ИСХОДНЫЙ ТЕКСТ –

_ _ _ _ _ _ _

«Диалог»  
РОССИЙСКО-ИЗРАИЛЬСКИЙ АЛЬМАНАХ ЕВРЕЙСКОЙ КУЛЬТУРЫ
 

ГлавнаяАрхив выпусков Выпуск 9-10 том 2 > Очерки, эссе

 

Валентин ОСКОЦКИЙ

ЕВРЕЙСКАЯ? ИЗРАИЛЬСКАЯ?

Субъективные заметки о национальной идентичности литературы

(окончание)

Вспоминается эпизод, имевший место в советскую бытность. На общем собрании московских писателей тогдашний парторг Аркадий Васильев информировал об исключении из Союза поэта – фамилии уже не помню, – подавшего заявление на выезд в Израиль.
– А зачем обязательно исключать? – выкрикнул кто-то из зала, прикинувшийся наивным или наивный на самом деле.
– Затем, – назидательно, как на инструктаже, ответствовал Аркадий Васильев, – что в Израиле нет местного отделения Союза писателей СССР и его членам там негде становиться на учет.

Время не замедлило посмеяться над незадачливым партийным функционером-ортодоксом. Творчество русскоязычных писателей в Израиле образует сейчас столь широкий литературный пласт, что потребовалось закрепить его структурно, оформить организационно.
Недавно скончавшемуся Юлию Крелину, часто и подолгу гостившему в Израиле, много писавшему на еврейские темы, не было тем не менее никакой нужды вступать в русскоязычное объединение израильских писателей: он прозаик до мозга костей русский. Как до мозга костей польские Станислав Выгодский, уехавший в Израиль под буйные выплески разнузданной антисемитской истерии, какая нагнеталась в Польше гомулковским руководством, и не покидавший страны Ежи Анджеевский, еще прижизненно признанный классиком. Но кому как не Эфраиму Бауху было возглавить в Израиле русскоязычное объединение, коль скоро он проявил себя как еврейский писатель уже тогда, когда жил в советской Молдавии? То же – Ицхокас Мерас и Григорий Канович, жившие в советской Литве и писавшие один по-литовски, другой по-русски.

_ _ _ _ _ _ _

Данные для поиска слов и элементов:
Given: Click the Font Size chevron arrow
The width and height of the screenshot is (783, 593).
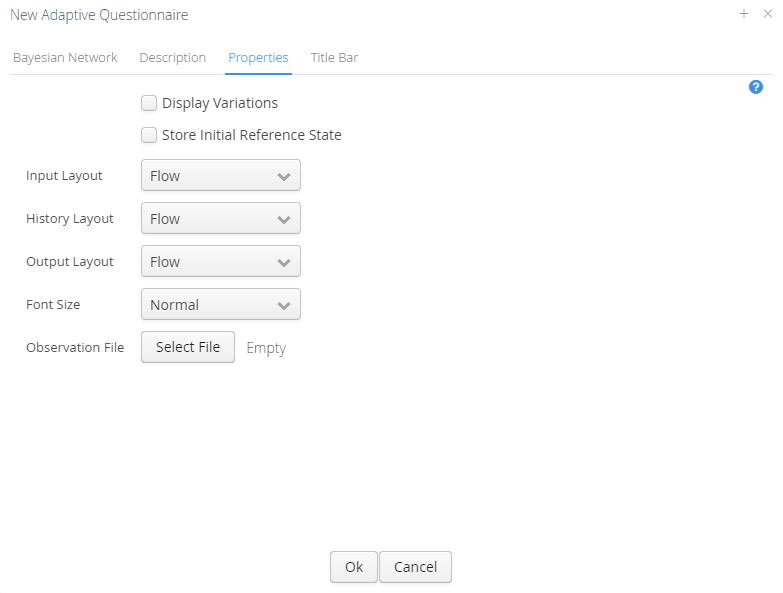Looking at the screenshot, I should click(x=284, y=305).
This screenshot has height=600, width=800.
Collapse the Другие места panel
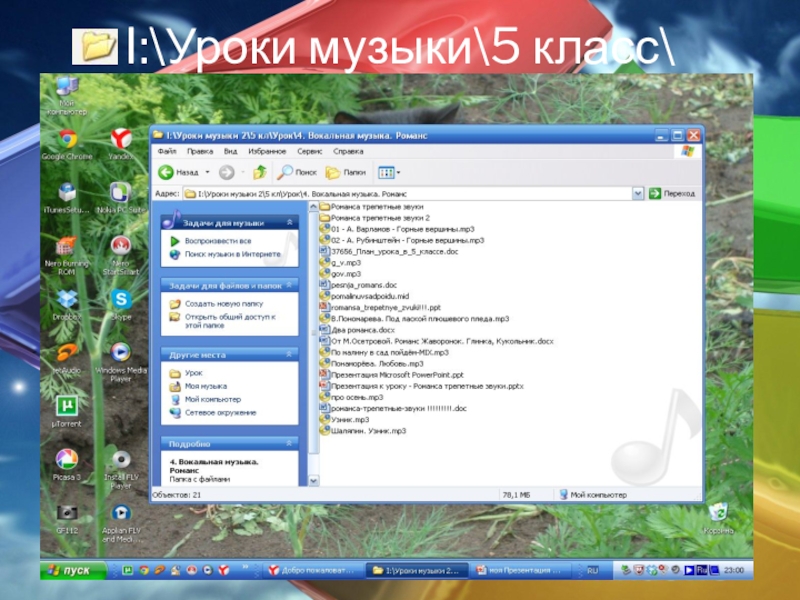pos(290,354)
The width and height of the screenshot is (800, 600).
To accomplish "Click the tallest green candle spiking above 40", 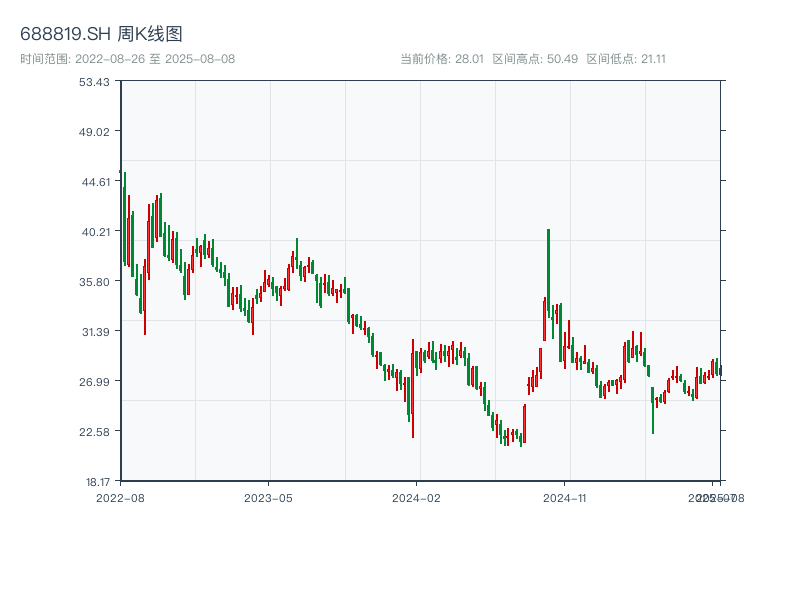I will [x=549, y=272].
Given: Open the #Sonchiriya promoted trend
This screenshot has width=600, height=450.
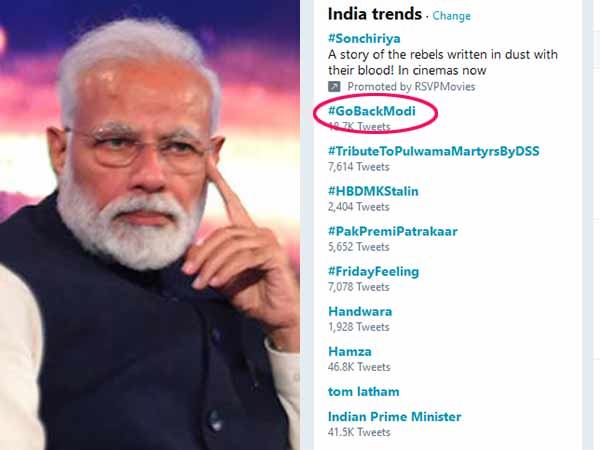Looking at the screenshot, I should (366, 37).
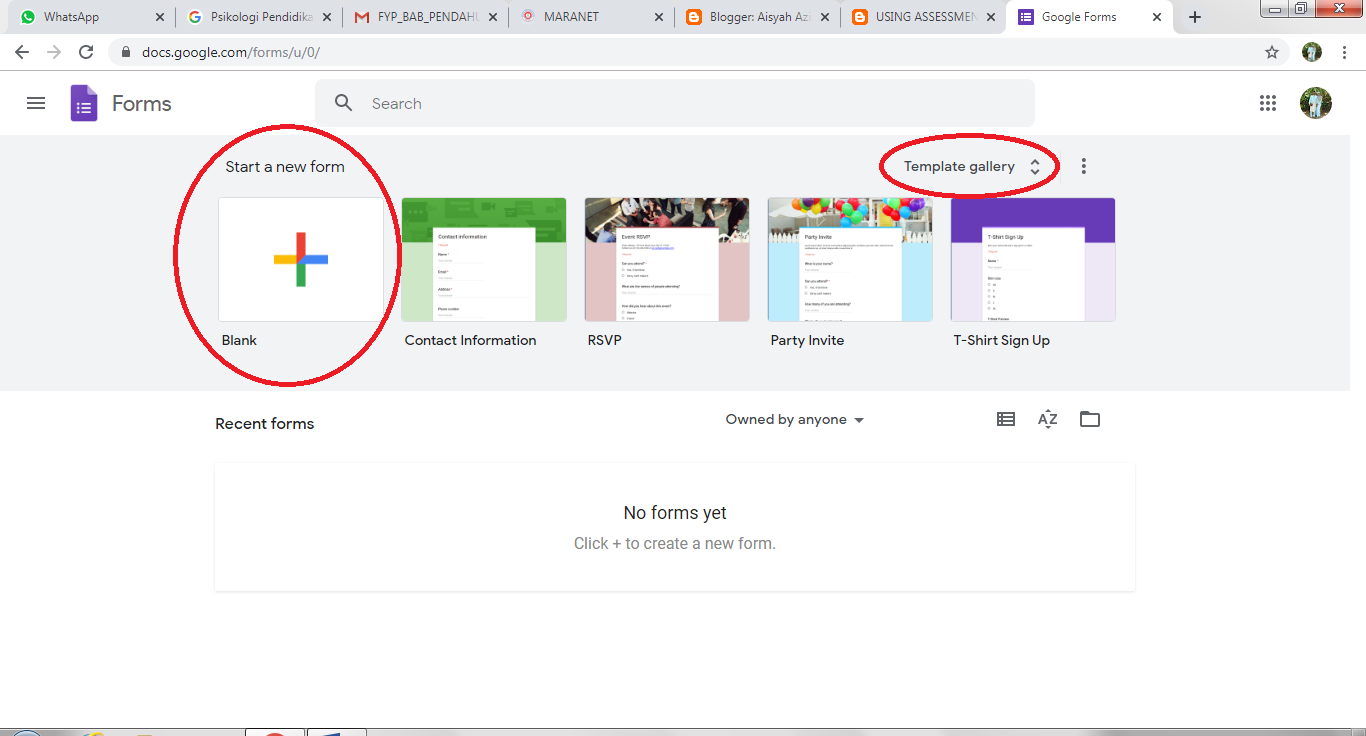
Task: Select the Party Invite template
Action: [849, 259]
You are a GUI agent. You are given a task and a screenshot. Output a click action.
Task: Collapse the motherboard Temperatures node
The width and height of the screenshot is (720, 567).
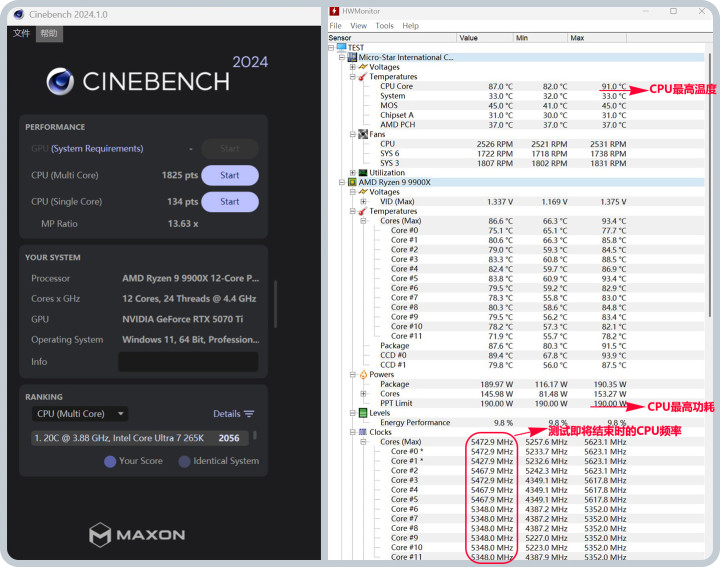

_ _ _ _ _ _ _

ЗАДАНИЯ К УПРАЖНЕНИЮ –
**A.** Ответьте по очерку о национальной идентичности литературы:
(i) Кто, будучи парторгом, сообщил собранию московских писателей об исключении поэта из Союза?
(ii) В какой советской республике жил Эфраим Баух, когда проявил себя как еврейский писатель?
(iii) Где жили Ицхокас Мерас и Григорий Канович?
**B.** Кто из людей упомянут в очерке по имени и фамилии, кроме его автора? Перечислите всех.
**C.** Воспроизведите фрагмент очерка, который открывается словами «ЕВРЕЙСКАЯ? ИЗРАИЛЬСКАЯ?» и завершается словами «структурно, оформить организационно.».

ИТОГОВЫЕ ОТВЕТЫ –
**A.**
(i) Аркадий Васильев.
(ii) В советской Молдавии.
(iii) В советской Литве.

**B.**
Аркадий Васильев
Юлий Крелин
Станислав Выгодский
Ежи Анджеевский
Эфраим Баух
Ицхокас Мерас
Григорий Канович

**C.**
ЕВРЕЙСКАЯ? ИЗРАИЛЬСКАЯ?

Субъективные заметки о национальной идентичности литературы

(окончание)

Вспоминается эпизод, имевший место в советскую бытность. На общем собрании московских писателей тогдашний парторг Аркадий Васильев информировал об исключении из Союза поэта – фамилии уже не помню, – подавшего заявление на выезд в Израиль.
– А зачем обязательно исключать? – выкрикнул кто-то из зала, прикинувшийся наивным или наивный на самом деле.
– Затем, – назидательно, как на инструктаже, ответствовал Аркадий Васильев, – что в Израиле нет местного отделения Союза писателей СССР и его членам там негде становиться на учет.

Время не замедлило посмеяться над незадачливым партийным функционером-ортодоксом. Творчество русскоязычных писателей в Израиле образует сейчас столь широкий литературный пласт, что потребовалось закрепить его структурно, оформить организационно.